Entire staff’s brutal revenge on boss
Workers at a popular live music venue have had the last laugh by resigning en masse over controversial plans for the space.
Staff at the 10 Feet Tall nightclub in Cardiff, Wales, took the drastic step yesterday, releasing a brutal statement regarding the shock resignations on the venue's website and official social media accounts, which have since been deleted by the owners.
In the statement, the team claims they had "no choice" but to step down in protest after a proposal to convert the nightclub into a commercial premises was leaked.

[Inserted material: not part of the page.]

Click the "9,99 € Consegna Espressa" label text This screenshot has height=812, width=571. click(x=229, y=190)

They claim company directors had submitted a planning application to the local council to turn 10 Feet Tall into a potential restaurant without informing staff, and that they only discovered the plans after being approached by reporters.
"We had no notification about this from our landlord so this came as a great shock to us. As of today, Monday 20th January 2020, the entire team of 10 Feet Tall including the management, bar staff and sound technicians will be resigning due to the actions of our company directors and their advisers," the stunning statement reads.

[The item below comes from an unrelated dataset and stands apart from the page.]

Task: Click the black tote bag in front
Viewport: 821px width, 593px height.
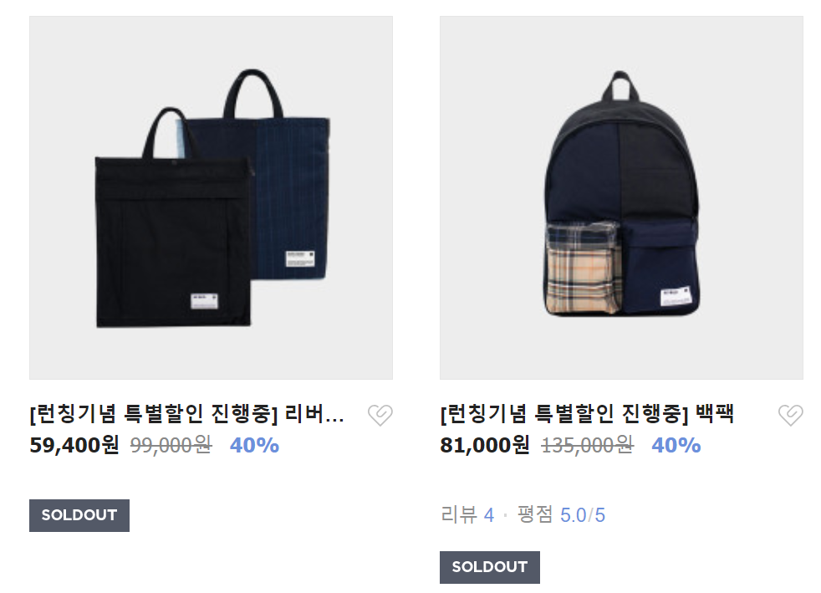Action: point(173,236)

"We never wanted to have to do this but we feel that we have no choice.
"We love 10 Feet Tall but we feel that we cannot work under our present directors who have refused to have any communication with us regarding how we feel the venue should be run.
"We really want our venue to thrive as a space for live music and the community and we had so many plans for the venue we wanted to unveil over the coming months but unfortunately, these are now unable to come to fruition.
"We want to thank everyone who has attended 10 Feet Tall over the years from our customers to promoters, from DJs to bands. We are so sorry to everyone that had booked in future events at 10 Feet Tall and Undertone and we hope you understand our reasoning for having to do this."
10 Feet Tall has been a fixture in the city since opening in 2008.
The proposal is especially controversial as it comes hot on the heels of a number of other high-profile live music venue closures in the area recently, with former staffer Theo Thomas telling the BBC it was "a dark day for Cardiff".
But according to Wales Online, planning documents claim the nightclub's conversion "should be welcomed" because it would "improve the balance" of Cardiff's CBD.
Under the plans, a restaurant would be opened in the nightclub's basement and ground floors while other parts of the venue could house commercial businesses such as beauty salons or medical centres.
However, it's not the first time staff have made headlines by quitting en masse.
In February 2019, the entire staff of US fast-food restaurant Sonic delivered the ultimate payback by resigning together due to their company's woeful conditions.
Customers at one branch in Circleville, Ohio discovered the protest via a handwritten note stickytaped to the door.
"Warning: Due to terrible management, the whole store has quit," the letter began.
"The company has been sold to people that don't give a f**k about anyone but themselves. "Sorry for the inconvenience, but our team refuses to work for a company that treats their employees like sh*t when they have put everything into this story."
And last September, New York gastropub The Shop was forced to close its doors after all 26 employees quit at the same time in payback over a number of long-running disputes.